O fato desse afastamento ser brusco e silencioso, de forma que o espectador menos atento sequer percebe o desaparecimento de Amada até ela de fato já ter saído do filme, evidencia como Bobby, por estar cego pelo ódio, sequer percebe o que está perdendo enquanto embarca na cruzada por vingança. É uma jornada que custa não só quem ele ama, mas quem ele é e queria ser. O personagem que sonhava em ser gerente de sua própria boate, dono de sua vida, acaba por se tornar um servo de uma instituição e de um legado.
Para fortalecer e embasar a tragédia da jornada de Bobby, o uso de Joe na narrativa é preciso. Gray constrói um irmão mais velho que, diferente do protagonista, sempre seguiu o caminho decidido por seu pai, e começa a notar as consequências disso ao longo do filme. Mas, apesar disso, Gray recusa também construir em Burt um pai vilanesco, unidimensional. Quando um de seus filhos é baleado e Burt está em uma academia de boxe, ao perceber a chegada dos policiais que trazem a notícia, ele não demonstra preocupação somente com Joe, e pergunta qual dos dois filhos sofreu um atentado. À sua maneira, Burt é um pai que ama Bobby, mesmo que seu amor não tenha como frutos uma relação saudável, mas o contrário.

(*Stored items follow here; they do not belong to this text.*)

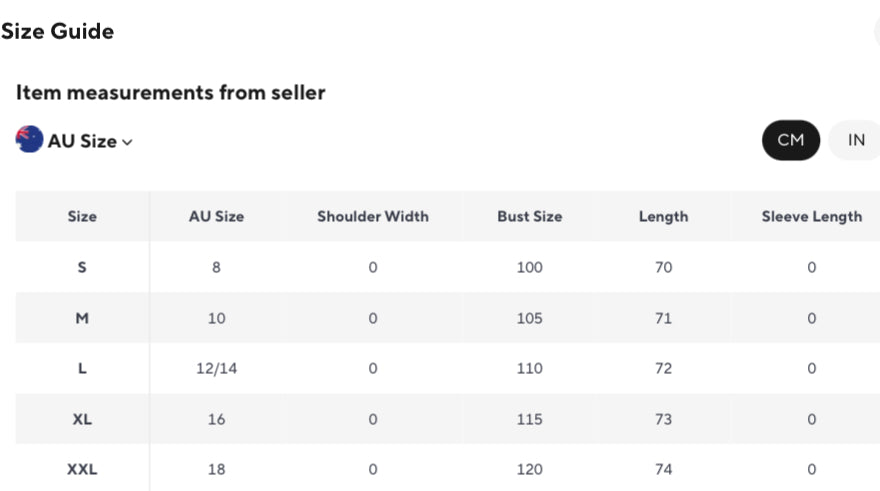Click the AU Size column header
The height and width of the screenshot is (491, 880).
click(x=216, y=216)
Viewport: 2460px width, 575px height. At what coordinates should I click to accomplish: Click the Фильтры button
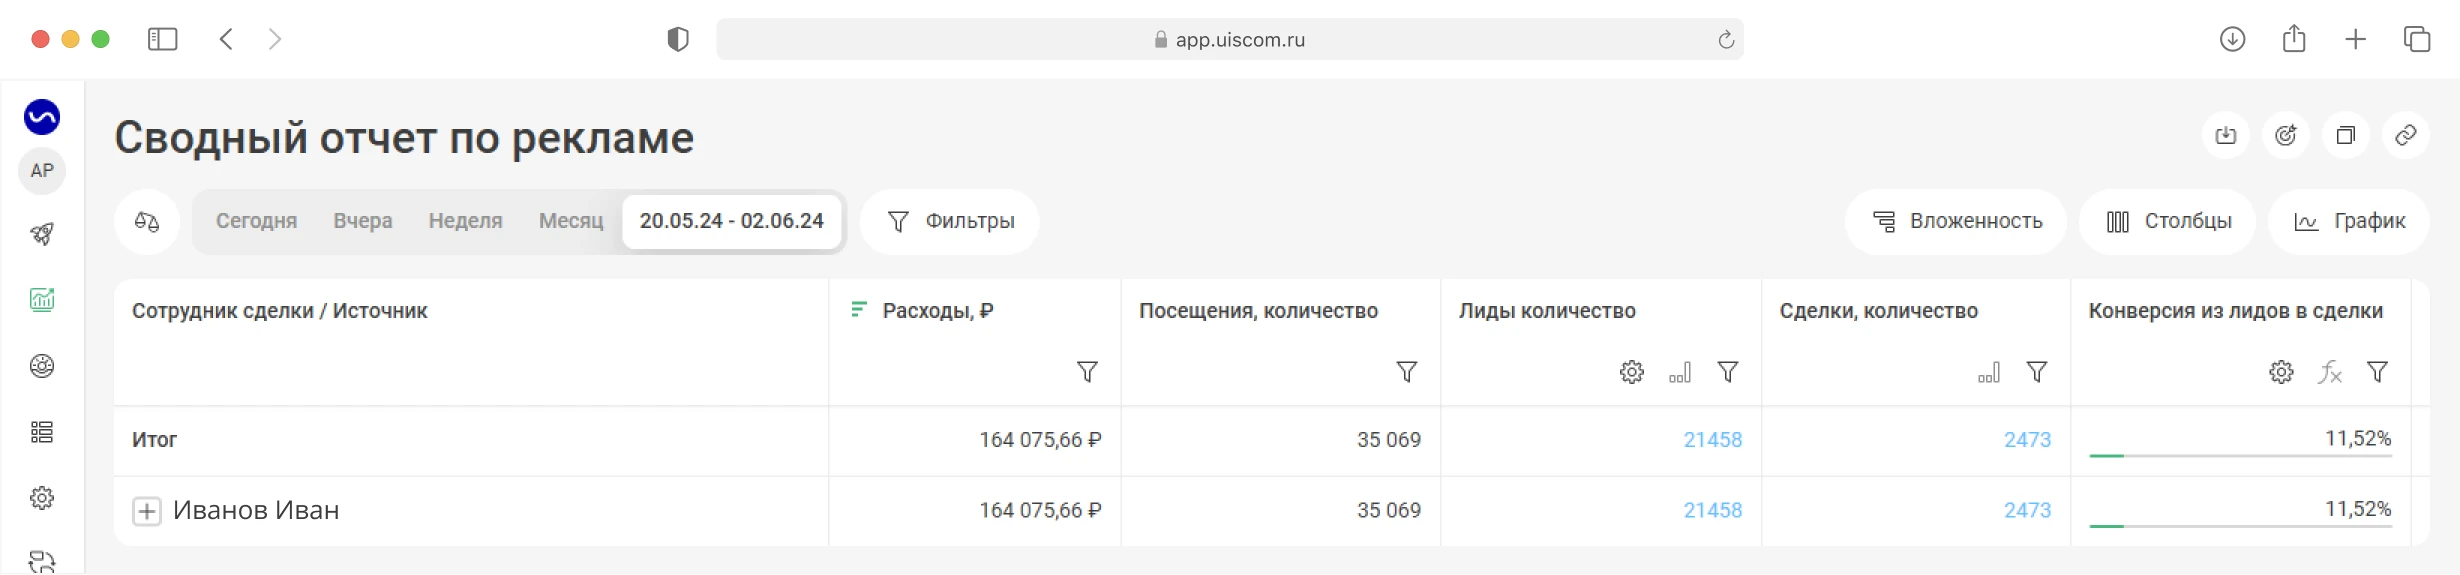[x=950, y=221]
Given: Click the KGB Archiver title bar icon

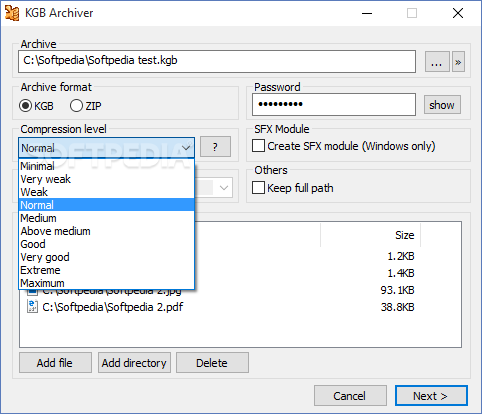Looking at the screenshot, I should (12, 13).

A tragédia fica ainda maior por percebermos que ela acontece sem que os personagens a percebam, eles só se dão conta das condições nas quais estão quando parece já ser tarde demais. Para Joe, a violência e a experiência de quase-morte parecem tê-lo traumatizado para sempre – vide o ataque de pânico que o personagem tem durante o clímax do filme –, enquanto para Bobby, essa consciência só vem no exato último plano do filme, quando ele percebe ter aberto mão de tudo que amava para, literalmente, se transformar em uma sombra do próprio pai enquanto sua vida posterior, simbolizada pela imagem de Amada, passa a ser apenas uma ilusão, um fragmento de imagem perdido no tempo.
Ainda no começo do filme, quando Bobby e Amada vão visitar Joe e Burt em uma cerimônia do departamento de polícia, Bobby brinca que um dia poderia se tornar um policial. Naquele ponto do filme, isso seria simplesmente o pior pesadelo do personagem, que se concretiza na conclusão da obra. Ao abrir mão de tudo que amava em sua cruzada pela vingança, Bobby se tornou um mero reflexo do fantasma que o perseguiu por toda sua vida. O plano final, com os dois irmãos dizendo que se amam à frente de um fundo totalmente preto, é um dos mais potentes da carreira de Gray, e mostra como ambos foram consumidos pelo legado do pai ao ponto de não haver mais escapatória sem traumas. A tragédia de Bobby e Joe não é meramente a violência ou as perdas no caminho, mas o fato de que não puderam e provavelmente jamais conseguirão sair da sombra do próprio pai, mesmo que este já esteja morto.